Saved entries
.....

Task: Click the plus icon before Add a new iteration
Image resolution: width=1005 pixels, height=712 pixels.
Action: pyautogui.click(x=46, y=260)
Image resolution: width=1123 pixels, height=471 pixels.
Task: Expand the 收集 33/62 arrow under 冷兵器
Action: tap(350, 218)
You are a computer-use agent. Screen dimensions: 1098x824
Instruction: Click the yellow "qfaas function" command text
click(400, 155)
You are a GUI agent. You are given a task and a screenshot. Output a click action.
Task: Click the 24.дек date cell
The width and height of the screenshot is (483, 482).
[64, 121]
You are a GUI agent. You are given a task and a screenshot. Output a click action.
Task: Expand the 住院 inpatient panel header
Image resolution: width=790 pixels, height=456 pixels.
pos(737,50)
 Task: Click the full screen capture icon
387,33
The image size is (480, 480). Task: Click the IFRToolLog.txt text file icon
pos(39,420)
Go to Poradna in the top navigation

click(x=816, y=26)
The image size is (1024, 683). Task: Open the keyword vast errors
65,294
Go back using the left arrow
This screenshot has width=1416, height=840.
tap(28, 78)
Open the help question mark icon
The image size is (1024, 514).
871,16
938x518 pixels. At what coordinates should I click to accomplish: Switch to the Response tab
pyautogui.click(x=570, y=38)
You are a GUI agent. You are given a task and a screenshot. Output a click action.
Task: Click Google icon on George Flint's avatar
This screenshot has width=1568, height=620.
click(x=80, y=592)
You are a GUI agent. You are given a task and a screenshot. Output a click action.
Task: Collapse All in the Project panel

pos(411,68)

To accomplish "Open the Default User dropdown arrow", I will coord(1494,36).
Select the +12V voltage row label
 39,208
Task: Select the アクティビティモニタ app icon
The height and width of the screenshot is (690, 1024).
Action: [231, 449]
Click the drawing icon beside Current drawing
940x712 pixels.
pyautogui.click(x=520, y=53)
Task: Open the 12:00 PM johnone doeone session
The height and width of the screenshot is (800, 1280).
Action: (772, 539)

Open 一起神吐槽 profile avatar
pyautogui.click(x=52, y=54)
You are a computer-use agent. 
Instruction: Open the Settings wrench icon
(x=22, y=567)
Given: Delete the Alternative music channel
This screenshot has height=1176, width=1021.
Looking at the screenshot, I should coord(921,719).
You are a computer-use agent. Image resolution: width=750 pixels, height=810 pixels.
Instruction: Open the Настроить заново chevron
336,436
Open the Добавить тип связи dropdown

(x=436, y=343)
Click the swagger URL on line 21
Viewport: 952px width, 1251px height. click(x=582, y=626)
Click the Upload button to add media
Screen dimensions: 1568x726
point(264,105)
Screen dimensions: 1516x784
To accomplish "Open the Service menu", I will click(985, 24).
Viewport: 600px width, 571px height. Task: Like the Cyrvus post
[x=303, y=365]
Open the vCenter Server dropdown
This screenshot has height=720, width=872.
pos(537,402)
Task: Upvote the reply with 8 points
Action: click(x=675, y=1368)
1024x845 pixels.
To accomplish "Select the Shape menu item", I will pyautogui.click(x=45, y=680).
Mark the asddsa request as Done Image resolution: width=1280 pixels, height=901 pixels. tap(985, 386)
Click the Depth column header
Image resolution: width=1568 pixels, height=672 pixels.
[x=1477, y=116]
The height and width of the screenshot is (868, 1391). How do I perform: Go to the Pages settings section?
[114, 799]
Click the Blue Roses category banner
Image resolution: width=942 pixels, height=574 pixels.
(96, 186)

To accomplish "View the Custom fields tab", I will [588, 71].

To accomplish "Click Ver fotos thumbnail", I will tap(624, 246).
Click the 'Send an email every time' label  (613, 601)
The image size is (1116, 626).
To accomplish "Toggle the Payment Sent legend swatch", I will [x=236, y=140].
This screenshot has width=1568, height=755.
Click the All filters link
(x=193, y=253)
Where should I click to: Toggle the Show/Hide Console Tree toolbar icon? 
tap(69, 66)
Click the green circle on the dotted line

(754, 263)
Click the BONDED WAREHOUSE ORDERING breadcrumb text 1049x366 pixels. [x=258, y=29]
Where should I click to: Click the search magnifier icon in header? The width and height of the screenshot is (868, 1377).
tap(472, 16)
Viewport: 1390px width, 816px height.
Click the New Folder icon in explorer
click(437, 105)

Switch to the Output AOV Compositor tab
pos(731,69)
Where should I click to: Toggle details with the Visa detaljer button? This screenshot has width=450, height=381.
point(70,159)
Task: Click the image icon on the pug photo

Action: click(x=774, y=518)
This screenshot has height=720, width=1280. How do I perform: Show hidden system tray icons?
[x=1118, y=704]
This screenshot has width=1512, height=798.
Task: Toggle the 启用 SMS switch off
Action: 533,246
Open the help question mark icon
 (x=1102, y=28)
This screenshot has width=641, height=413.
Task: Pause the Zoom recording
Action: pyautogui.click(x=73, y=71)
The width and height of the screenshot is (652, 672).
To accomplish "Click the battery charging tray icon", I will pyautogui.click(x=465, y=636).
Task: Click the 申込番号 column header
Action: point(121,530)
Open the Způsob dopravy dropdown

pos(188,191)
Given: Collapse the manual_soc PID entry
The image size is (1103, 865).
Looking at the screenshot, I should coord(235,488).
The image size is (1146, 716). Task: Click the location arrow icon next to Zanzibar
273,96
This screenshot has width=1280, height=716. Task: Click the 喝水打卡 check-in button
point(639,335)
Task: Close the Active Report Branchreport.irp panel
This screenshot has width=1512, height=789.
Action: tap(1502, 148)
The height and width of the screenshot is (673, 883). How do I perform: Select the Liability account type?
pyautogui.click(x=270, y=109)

.....

What is needed is an exact transcription of all the data.

Task: Click the plus icon before Add a new iteration
Image resolution: width=1005 pixels, height=712 pixels.
Action: pyautogui.click(x=46, y=260)
Image resolution: width=1123 pixels, height=471 pixels.
Task: Expand the 收集 33/62 arrow under 冷兵器
Action: tap(350, 218)
You are a computer-use agent. Screen dimensions: 1098x824
Instruction: Click the yellow "qfaas function" command text
click(400, 155)
You are a GUI agent. You are given a task and a screenshot. Output a click action.
Task: Click the 24.дек date cell
The width and height of the screenshot is (483, 482).
[64, 121]
You are a GUI agent. You are given a task and a screenshot. Output a click action.
Task: Expand the 住院 inpatient panel header
Image resolution: width=790 pixels, height=456 pixels.
pos(737,50)
 Task: Click the full screen capture icon
387,33
The image size is (480, 480). Task: Click the IFRToolLog.txt text file icon
pos(39,420)
Go to Poradna in the top navigation

click(x=816, y=26)
The image size is (1024, 683). Task: Open the keyword vast errors
65,294
Go back using the left arrow
This screenshot has width=1416, height=840.
tap(28, 78)
Open the help question mark icon
The image size is (1024, 514).
871,16
938x518 pixels. At what coordinates should I click to accomplish: Switch to the Response tab
pyautogui.click(x=570, y=38)
You are a GUI agent. You are given a task and a screenshot. Output a click action.
Task: Click Google icon on George Flint's avatar
This screenshot has width=1568, height=620.
click(x=80, y=592)
You are a GUI agent. You are given a task and a screenshot. Output a click action.
Task: Collapse All in the Project panel

pos(411,68)

To accomplish "Open the Default User dropdown arrow", I will coord(1494,36).
Select the +12V voltage row label
 39,208
Task: Select the アクティビティモニタ app icon
The height and width of the screenshot is (690, 1024).
Action: [231, 449]
Click the drawing icon beside Current drawing
940x712 pixels.
pyautogui.click(x=520, y=53)
Task: Open the 12:00 PM johnone doeone session
The height and width of the screenshot is (800, 1280).
Action: (772, 539)

Open 一起神吐槽 profile avatar
pyautogui.click(x=52, y=54)
You are a computer-use agent. 
Instruction: Open the Settings wrench icon
(x=22, y=567)
Given: Delete the Alternative music channel
This screenshot has height=1176, width=1021.
Looking at the screenshot, I should coord(921,719).
You are a computer-use agent. Image resolution: width=750 pixels, height=810 pixels.
Instruction: Open the Настроить заново chevron
336,436
Open the Добавить тип связи dropdown

(x=436, y=343)
Click the swagger URL on line 21
Viewport: 952px width, 1251px height. click(x=582, y=626)
Click the Upload button to add media
Screen dimensions: 1568x726
point(264,105)
Screen dimensions: 1516x784
To accomplish "Open the Service menu", I will click(985, 24).
Viewport: 600px width, 571px height. Task: Like the Cyrvus post
[x=303, y=365]
Open the vCenter Server dropdown
This screenshot has height=720, width=872.
pos(537,402)
Task: Upvote the reply with 8 points
Action: click(x=675, y=1368)
1024x845 pixels.
To accomplish "Select the Shape menu item", I will pyautogui.click(x=45, y=680).
Mark the asddsa request as Done Image resolution: width=1280 pixels, height=901 pixels. tap(985, 386)
Click the Depth column header
Image resolution: width=1568 pixels, height=672 pixels.
[x=1477, y=116]
The height and width of the screenshot is (868, 1391). How do I perform: Go to the Pages settings section?
[114, 799]
Click the Blue Roses category banner
Image resolution: width=942 pixels, height=574 pixels.
(96, 186)

To accomplish "View the Custom fields tab", I will [588, 71].

To accomplish "Click Ver fotos thumbnail", I will tap(624, 246).
Click the 'Send an email every time' label  (613, 601)
The image size is (1116, 626).
To accomplish "Toggle the Payment Sent legend swatch", I will [x=236, y=140].
This screenshot has width=1568, height=755.
Click the All filters link
(x=193, y=253)
Where should I click to: Toggle the Show/Hide Console Tree toolbar icon? 
tap(69, 66)
Click the green circle on the dotted line

(754, 263)
Click the BONDED WAREHOUSE ORDERING breadcrumb text 1049x366 pixels. [x=258, y=29]
Where should I click to: Click the search magnifier icon in header? The width and height of the screenshot is (868, 1377).
tap(472, 16)
Viewport: 1390px width, 816px height.
Click the New Folder icon in explorer
click(437, 105)

Switch to the Output AOV Compositor tab
pos(731,69)
Where should I click to: Toggle details with the Visa detaljer button? This screenshot has width=450, height=381.
point(70,159)
Task: Click the image icon on the pug photo

Action: click(x=774, y=518)
This screenshot has height=720, width=1280. How do I perform: Show hidden system tray icons?
[x=1118, y=704]
This screenshot has width=1512, height=798.
Task: Toggle the 启用 SMS switch off
Action: 533,246
Open the help question mark icon
 (x=1102, y=28)
This screenshot has width=641, height=413.
Task: Pause the Zoom recording
Action: pyautogui.click(x=73, y=71)
The width and height of the screenshot is (652, 672).
To accomplish "Click the battery charging tray icon", I will pyautogui.click(x=465, y=636).
Task: Click the 申込番号 column header
Action: point(121,530)
Open the Způsob dopravy dropdown

pos(188,191)
Given: Collapse the manual_soc PID entry
The image size is (1103, 865).
Looking at the screenshot, I should coord(235,488).
The image size is (1146, 716). Task: Click the location arrow icon next to Zanzibar
273,96
This screenshot has width=1280, height=716. Task: Click the 喝水打卡 check-in button
point(639,335)
Task: Close the Active Report Branchreport.irp panel
This screenshot has width=1512, height=789.
Action: tap(1502, 148)
The height and width of the screenshot is (673, 883). How do I perform: Select the Liability account type?
pyautogui.click(x=270, y=109)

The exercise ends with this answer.